Restate the full set of records exactly, without adding or dropping a word.

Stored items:
↓↓↓
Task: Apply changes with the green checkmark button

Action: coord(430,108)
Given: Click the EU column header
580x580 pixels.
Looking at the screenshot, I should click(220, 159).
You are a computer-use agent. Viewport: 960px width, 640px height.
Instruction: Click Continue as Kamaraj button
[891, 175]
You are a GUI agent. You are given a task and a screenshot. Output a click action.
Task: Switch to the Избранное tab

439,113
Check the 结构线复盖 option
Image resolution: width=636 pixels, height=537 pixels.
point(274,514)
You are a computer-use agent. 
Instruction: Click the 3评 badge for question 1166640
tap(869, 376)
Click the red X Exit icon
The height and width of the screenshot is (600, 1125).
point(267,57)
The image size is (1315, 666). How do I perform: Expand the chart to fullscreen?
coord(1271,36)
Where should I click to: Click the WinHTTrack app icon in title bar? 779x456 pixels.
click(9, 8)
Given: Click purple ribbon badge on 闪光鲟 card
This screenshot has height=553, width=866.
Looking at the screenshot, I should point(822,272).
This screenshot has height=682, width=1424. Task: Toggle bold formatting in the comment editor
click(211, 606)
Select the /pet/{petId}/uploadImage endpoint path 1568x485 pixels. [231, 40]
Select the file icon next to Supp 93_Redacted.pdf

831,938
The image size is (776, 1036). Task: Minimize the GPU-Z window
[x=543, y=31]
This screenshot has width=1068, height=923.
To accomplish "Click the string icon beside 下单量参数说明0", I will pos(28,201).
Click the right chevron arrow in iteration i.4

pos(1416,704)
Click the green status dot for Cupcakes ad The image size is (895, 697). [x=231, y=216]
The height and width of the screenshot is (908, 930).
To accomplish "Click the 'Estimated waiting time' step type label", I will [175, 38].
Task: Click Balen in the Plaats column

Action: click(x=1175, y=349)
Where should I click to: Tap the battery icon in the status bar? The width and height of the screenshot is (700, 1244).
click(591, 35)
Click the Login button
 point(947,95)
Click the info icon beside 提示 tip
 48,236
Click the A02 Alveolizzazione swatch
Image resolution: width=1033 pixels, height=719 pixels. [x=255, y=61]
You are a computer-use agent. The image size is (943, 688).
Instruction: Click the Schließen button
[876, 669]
↑↑↑
Answer section:
Task: Apply changes with the green checkmark button

Action: coord(430,108)
Given: Click the EU column header
580x580 pixels.
Looking at the screenshot, I should click(220, 159).
You are a computer-use agent. Viewport: 960px width, 640px height.
Instruction: Click Continue as Kamaraj button
[891, 175]
You are a GUI agent. You are given a task and a screenshot. Output a click action.
Task: Switch to the Избранное tab

439,113
Check the 结构线复盖 option
Image resolution: width=636 pixels, height=537 pixels.
point(274,514)
You are a computer-use agent. 
Instruction: Click the 3评 badge for question 1166640
tap(869, 376)
Click the red X Exit icon
The height and width of the screenshot is (600, 1125).
point(267,57)
The image size is (1315, 666). How do I perform: Expand the chart to fullscreen?
coord(1271,36)
Where should I click to: Click the WinHTTrack app icon in title bar? 779x456 pixels.
click(9, 8)
Given: Click purple ribbon badge on 闪光鲟 card
This screenshot has height=553, width=866.
Looking at the screenshot, I should point(822,272).
This screenshot has height=682, width=1424. Task: Toggle bold formatting in the comment editor
click(211, 606)
Select the /pet/{petId}/uploadImage endpoint path 1568x485 pixels. [231, 40]
Select the file icon next to Supp 93_Redacted.pdf

831,938
The image size is (776, 1036). Task: Minimize the GPU-Z window
[x=543, y=31]
This screenshot has width=1068, height=923.
To accomplish "Click the string icon beside 下单量参数说明0", I will pos(28,201).
Click the right chevron arrow in iteration i.4

pos(1416,704)
Click the green status dot for Cupcakes ad The image size is (895, 697). [x=231, y=216]
The height and width of the screenshot is (908, 930).
To accomplish "Click the 'Estimated waiting time' step type label", I will [175, 38].
Task: Click Balen in the Plaats column

Action: click(x=1175, y=349)
Where should I click to: Tap the battery icon in the status bar? The width and height of the screenshot is (700, 1244).
click(591, 35)
Click the Login button
 point(947,95)
Click the info icon beside 提示 tip
 48,236
Click the A02 Alveolizzazione swatch
Image resolution: width=1033 pixels, height=719 pixels. [x=255, y=61]
You are a computer-use agent. The image size is (943, 688).
Instruction: Click the Schließen button
[876, 669]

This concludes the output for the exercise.